Merging multiple observational data streams to constrain carbon uptake and water loss in the Amazon basin

The Amazon River basin contains a substantial amount of carbon stored within terrestrial ecosystems. The unknown fate of this this carbon remains a substantial source of uncertainty in projections of the Earth system. While increasing atmospheric carbon dioxide concentrations could potentially enhance photosynthetic carbon uptake and/or reduce transpiration, increasing vapor pressure deficits have the potential to act with the opposite sign on both of these fluxes. Here, we investigate these competing factors at a process level, using a data assimilation system in which we constrain a parsimonious ecosystem model with observations from river runoff gauging stations, gravimetric water storage anomalies, and solar-induced chlorophyll fluorescence.

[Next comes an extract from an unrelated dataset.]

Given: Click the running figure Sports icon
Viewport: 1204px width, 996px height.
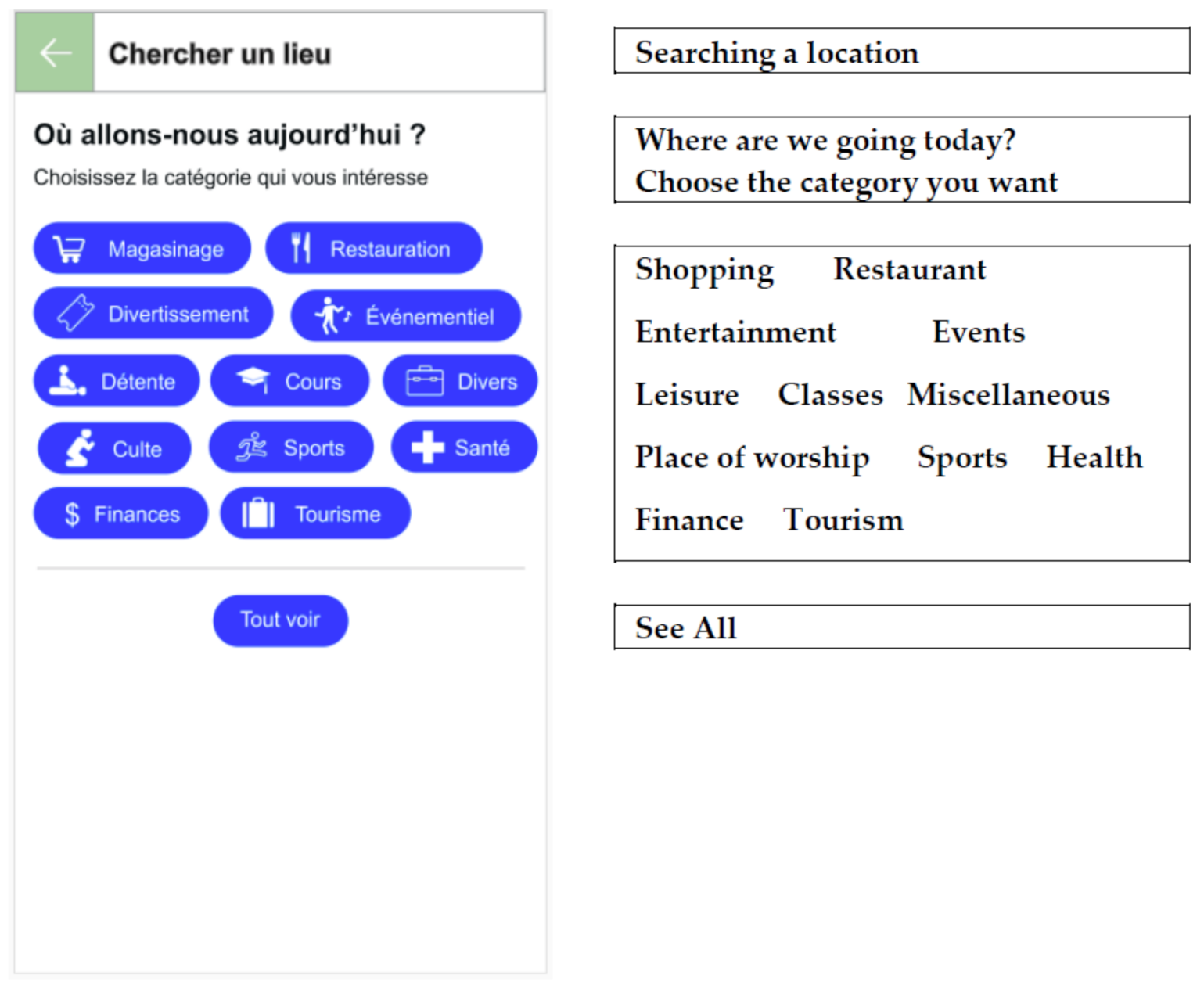Looking at the screenshot, I should [x=252, y=448].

Our model-data fusion provides us with an observationally consistent reanalysis of 21st-century ecohydrology across 14 Amazon watersheds along side the posterior distribution of key process parameters and emergent ecosystem properties such as water use efficiency (WUE). We find that the response to trends in atmospheric carbon dioxide concentrations and meteorological drivers varies across a hydroclimatic gradient within the Amazon, with implications for how carbon and water cycling could be expected to change subject to future biogeochemical and climatic trends.